● PROBLEM: Format the rows below as a Markdown table with the columns No. and Line, numbering each line and leaving out blank lines.

● INPUT DATA:
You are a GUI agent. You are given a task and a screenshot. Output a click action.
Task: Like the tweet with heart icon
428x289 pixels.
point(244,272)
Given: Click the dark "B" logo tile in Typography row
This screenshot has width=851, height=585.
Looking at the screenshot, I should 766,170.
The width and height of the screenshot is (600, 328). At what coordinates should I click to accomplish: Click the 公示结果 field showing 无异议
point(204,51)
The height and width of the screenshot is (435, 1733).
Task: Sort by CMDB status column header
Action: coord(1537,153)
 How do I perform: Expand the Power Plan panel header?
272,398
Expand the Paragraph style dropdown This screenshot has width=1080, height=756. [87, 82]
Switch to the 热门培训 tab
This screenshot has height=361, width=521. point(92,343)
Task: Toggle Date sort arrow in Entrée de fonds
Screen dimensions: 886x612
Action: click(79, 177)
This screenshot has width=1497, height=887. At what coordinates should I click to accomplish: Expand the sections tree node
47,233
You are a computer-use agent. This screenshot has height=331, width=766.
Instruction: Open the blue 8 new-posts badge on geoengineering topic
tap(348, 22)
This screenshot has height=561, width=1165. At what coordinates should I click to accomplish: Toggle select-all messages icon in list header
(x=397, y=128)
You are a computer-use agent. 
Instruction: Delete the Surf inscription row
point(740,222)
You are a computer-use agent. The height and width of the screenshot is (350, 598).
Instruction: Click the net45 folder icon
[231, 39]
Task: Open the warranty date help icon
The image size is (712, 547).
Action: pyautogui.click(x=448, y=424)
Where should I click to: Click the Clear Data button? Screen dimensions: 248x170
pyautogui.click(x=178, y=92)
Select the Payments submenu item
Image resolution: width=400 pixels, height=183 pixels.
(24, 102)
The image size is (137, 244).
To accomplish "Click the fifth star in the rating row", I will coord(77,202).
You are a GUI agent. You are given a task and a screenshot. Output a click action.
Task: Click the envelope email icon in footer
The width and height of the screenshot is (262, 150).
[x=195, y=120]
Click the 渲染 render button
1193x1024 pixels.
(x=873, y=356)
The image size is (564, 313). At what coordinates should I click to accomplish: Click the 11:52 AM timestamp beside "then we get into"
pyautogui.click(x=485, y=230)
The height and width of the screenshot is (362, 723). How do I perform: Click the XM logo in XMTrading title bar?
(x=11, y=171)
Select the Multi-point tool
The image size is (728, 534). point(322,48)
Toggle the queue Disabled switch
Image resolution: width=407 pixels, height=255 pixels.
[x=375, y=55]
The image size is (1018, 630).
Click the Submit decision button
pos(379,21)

● IN RESPONSE:
| No. | Line |
|---|---|
| 1 | You are a GUI agent. You are given a task and a screenshot. Output a click action. |
| 2 | Task: Like the tweet with heart icon |
| 3 | 428x289 pixels. |
| 4 | point(244,272) |
| 5 | Given: Click the dark "B" logo tile in Typography row |
| 6 | This screenshot has width=851, height=585. |
| 7 | Looking at the screenshot, I should 766,170. |
| 8 | The width and height of the screenshot is (600, 328). At what coordinates should I click to accomplish: Click the 公示结果 field showing 无异议 |
| 9 | point(204,51) |
| 10 | The height and width of the screenshot is (435, 1733). |
| 11 | Task: Sort by CMDB status column header |
| 12 | Action: coord(1537,153) |
| 13 |  How do I perform: Expand the Power Plan panel header? |
| 14 | 272,398 |
| 15 | Expand the Paragraph style dropdown This screenshot has width=1080, height=756. [87, 82] |
| 16 | Switch to the 热门培训 tab |
| 17 | This screenshot has height=361, width=521. point(92,343) |
| 18 | Task: Toggle Date sort arrow in Entrée de fonds |
| 19 | Screen dimensions: 886x612 |
| 20 | Action: click(79, 177) |
| 21 | This screenshot has width=1497, height=887. At what coordinates should I click to accomplish: Expand the sections tree node |
| 22 | 47,233 |
| 23 | You are a computer-use agent. This screenshot has height=331, width=766. |
| 24 | Instruction: Open the blue 8 new-posts badge on geoengineering topic |
| 25 | tap(348, 22) |
| 26 | This screenshot has height=561, width=1165. At what coordinates should I click to accomplish: Toggle select-all messages icon in list header |
| 27 | (x=397, y=128) |
| 28 | You are a computer-use agent.  |
| 29 | Instruction: Delete the Surf inscription row |
| 30 | point(740,222) |
| 31 | You are a computer-use agent. The height and width of the screenshot is (350, 598). |
| 32 | Instruction: Click the net45 folder icon |
| 33 | [231, 39] |
| 34 | Task: Open the warranty date help icon |
| 35 | The image size is (712, 547). |
| 36 | Action: pyautogui.click(x=448, y=424) |
| 37 | Where should I click to: Click the Clear Data button? Screen dimensions: 248x170 |
| 38 | pyautogui.click(x=178, y=92) |
| 39 | Select the Payments submenu item |
| 40 | Image resolution: width=400 pixels, height=183 pixels. |
| 41 | (24, 102) |
| 42 | The image size is (137, 244). |
| 43 | To accomplish "Click the fifth star in the rating row", I will coord(77,202). |
| 44 | You are a GUI agent. You are given a task and a screenshot. Output a click action. |
| 45 | Task: Click the envelope email icon in footer |
| 46 | The width and height of the screenshot is (262, 150). |
| 47 | [x=195, y=120] |
| 48 | Click the 渲染 render button |
| 49 | 1193x1024 pixels. |
| 50 | (x=873, y=356) |
| 51 | The image size is (564, 313). At what coordinates should I click to accomplish: Click the 11:52 AM timestamp beside "then we get into" |
| 52 | pyautogui.click(x=485, y=230) |
| 53 | The height and width of the screenshot is (362, 723). How do I perform: Click the XM logo in XMTrading title bar? |
| 54 | (x=11, y=171) |
| 55 | Select the Multi-point tool |
| 56 | The image size is (728, 534). point(322,48) |
| 57 | Toggle the queue Disabled switch |
| 58 | Image resolution: width=407 pixels, height=255 pixels. |
| 59 | [x=375, y=55] |
| 60 | The image size is (1018, 630). |
| 61 | Click the Submit decision button |
| 62 | pos(379,21) |